Mayra Montero's DANCING TO "ALMENDRA"
Farrar, Straus and Giroux, January 23, 2007
272 pages, $25.00
Deep down we know that every work of history is a work of fiction: most often a portrayal of a past in which the writer did not live, sometimes a rendering of an event that the writer only perceived in part. Yet history fascinates us in a way that literary fiction does not. There is a sense of solidity in a work of history that we cannot shake, no matter how often we remind ourselves that every text is an invention, that no work is a window into the way things were. History, if only because it attempts to depict events that really happened, arrives with a weight that literature strives to assume.
It is the tension between these two fictions, history and literature, that makes Mayra Montero's eighth novel, Dancing to "Almendra," unsettling, even startling. The book is based on Montero's research into the mafia activity in her homeland a half-century ago; her narrative tells of a fictional young reporter's investigation into the murder of a prominent Cuban mobster in the fall of 1957. History and literature collide in this novel. As Montero's protagonist, Joaquín Porrata, attempts to unravel complicated mob dealings in Havana and New York, he runs into Charles "Lucky" Luciano, Meyer Lansky, George Raft; he attends the opening of the the Capri Hotel in Havana, he visits the Park Sheraton in Manhattan, and he glimpses the barbershop where mobster Umberto Anastasia really was killed.
Though we have seen such collisions between history and literature in many books before - from the novels of Flaubert to those of Fuentes - they have not ceased to entrance. The premise is too compelling: one fiction framed by a very different kind of fiction; history as seen through imagined eyes; the past as dreamt in, and for, something as brazenly fake as a novel.

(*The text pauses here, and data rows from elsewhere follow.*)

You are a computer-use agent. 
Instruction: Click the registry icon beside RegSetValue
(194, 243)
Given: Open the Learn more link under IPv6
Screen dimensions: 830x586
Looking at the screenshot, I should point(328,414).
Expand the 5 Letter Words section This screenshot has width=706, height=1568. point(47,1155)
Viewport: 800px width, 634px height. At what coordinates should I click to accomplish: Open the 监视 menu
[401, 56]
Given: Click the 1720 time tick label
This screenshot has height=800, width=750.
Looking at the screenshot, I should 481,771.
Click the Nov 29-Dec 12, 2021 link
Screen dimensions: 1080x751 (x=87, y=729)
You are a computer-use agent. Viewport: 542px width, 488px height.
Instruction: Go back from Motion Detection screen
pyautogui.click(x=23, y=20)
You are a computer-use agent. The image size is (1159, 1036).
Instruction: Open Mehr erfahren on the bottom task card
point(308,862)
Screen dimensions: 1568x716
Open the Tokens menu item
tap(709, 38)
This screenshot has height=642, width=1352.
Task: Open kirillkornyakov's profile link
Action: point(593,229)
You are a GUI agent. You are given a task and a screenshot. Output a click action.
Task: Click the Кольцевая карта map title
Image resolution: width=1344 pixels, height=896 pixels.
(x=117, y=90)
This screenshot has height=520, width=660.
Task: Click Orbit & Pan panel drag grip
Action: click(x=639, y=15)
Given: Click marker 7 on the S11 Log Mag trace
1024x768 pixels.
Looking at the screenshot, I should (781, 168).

Montero is particularly adept. She creates these collisions with an eerie grace, and an elegant perversity. How alien, how absurd, how bizarre is this young reporter's Cuba! When Joaquín first glimpses Lucky Luciano, the gangster appears "Chinese," he smiles "as if he were Chinese, with an enigma playing around his lips." Joaquín walks in on Meyer Lansky listening to sentimental songs in his boxer shorts, looking old and sad, though the mobster also has "the nipples of a newborn" and "a cloud of talc" floating around him. Joaquín meets a Havana zookeeper so obsessed with George Raft that he insists his friends call him by the names of Raft's film characters, and he witnesses the zookeeper's surreal encounter with Raft, when the actor wonders if he has met his Cuban double.
It is unfortunate, then, that these collisions are the novel's only captivating moments. When Montero's narrator focuses on the intricacies of Cuba's criminal activity or on his personal life - when history and literature do not directly intersect - the novel feels uninspired, even insipid. It is hard to stay interested as the young reporter sorts through the mob negotiations surrounding the opening of the new Havana hotel; these are the mob politics of a half-century ago, and the mobsters who suffer the most, financially or physically, Montero keeps to the margins of the narrative. And as the young reporter's investigation starts to strain his relationships with his friends and family, he discovers only that the city where he has spent his life has "an imaginary face, more or less its everyday face...and another hidden face, the face of landings, of secret transmissions, home-made bombs, and disfigured corpses on sidewalks" - a discovery that has been made about many cities in too many other novels.
Still, it is a gift to see people who once lived through eyes so fresh. In Montero's novel, the past is sporadically strange, frightening, and pathetic all at once - as complicated and ambiguous as our own lives appear to us.
Mayra Montero is the author of eight novels and a collection of short stories. She was born in Cuba and lives in Puerto Rico, where she writes a weekly column in the newspaper El Nuevo Dia.